Meth and Methodology
Law classes are about things like contracts and torts—and Methland. SLU law professor Anders Walker is using this book, by St. Louis author Nick Reding, to teach about crystal meth’s history, manufacture, distribution, policing, sentencing, and societal impact. The spring 2013 course will move from criminal law into health law—because, Walker says, “One big question about meth is whether it makes more sense to regulate the pharmaceutical industry or to increase penalties.” Guest speakers will provide insights from public health, social work, addiction psychology, economics, and immigration. Walker wants students to see “that what appears to be a fairly straightforward legal issue relates to many different areas—and controlling the substance requires understanding these other areas.”
Causing Friction
Automated social media is so 2012. At least that’s the thinking of Neil Richards, a privacy law expert and Washington University law professor. In a recent special edition of Wired magazine’s UK publication, he argued that “frictionless sharing”—that is, automated social media that lets others know what content you’re perusing—is on the decline. “Frictionless sharing of our reading and viewing habits threatens what legal scholars call ‘intellectual privacy’—the zone we need around our reading and watching so that we can think for ourselves without being affected by the often too-harsh judgment of the crowd,” he writes. As a result, some people are uninstalling social-reader apps and changing their social-media settings to limit sharing. Richards believes this trend will continue as social-media users grow more savvy.
Putting Out Fires?
In November, some firefighters rejoiced when the Missouri Supreme Court unanimously ruled that certain veteran firefighters could live outside the city, as long as its schools lack full accreditation. But while the decision answered some questions, it raised others, one legal observer notes: Is it fair that other municipal employees are still required to live within city limits? With the state Supreme Court acknowledging that St. Louis has home rule over compensation, what will the decision mean for firefighters’ public pensions? There could be more legal fires down the road.

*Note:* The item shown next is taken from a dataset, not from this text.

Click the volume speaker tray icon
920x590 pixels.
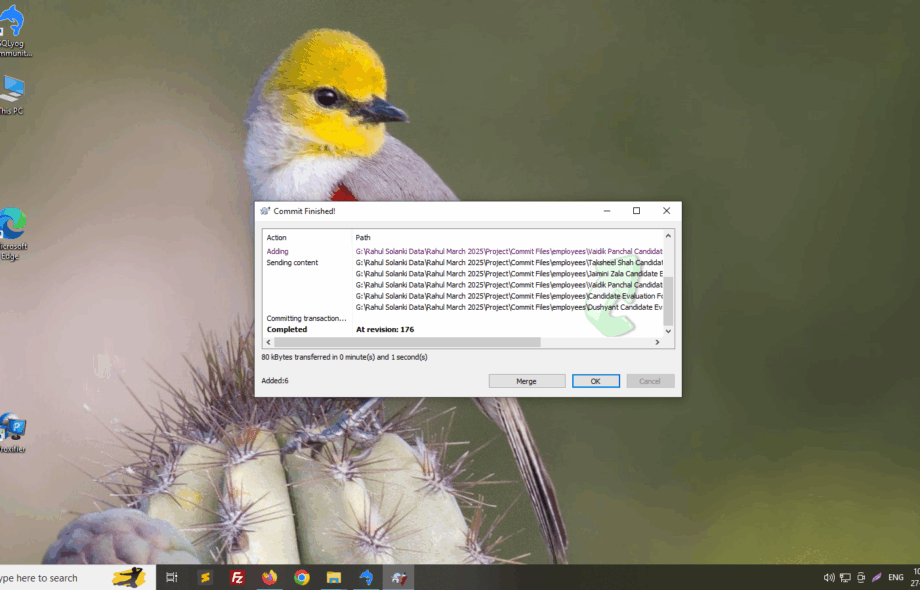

Where’s Missouri Insurance Heading?
In November, Missouri voters overwhelmingly passed Proposition E, which prohibits the governor or any state agency from setting up state-based health-insurance exchanges without citizen or legislative approval. (For those unfamiliar with the term “exchange,” it’s basically an Internet-based insurance market—like Expedia for health insurance.) So what impact will it have on this legislative session? “I don’t think Prop. E will have any real impact, although I’m sure it will be talked about a lot,” says Sidney Watson, a law professor with SLU’s Center for Health Law Studies. As of early December, approximately half the states were working toward state or partnership exchanges. And Missouri? It seemed to be taking a wait-and-see approach.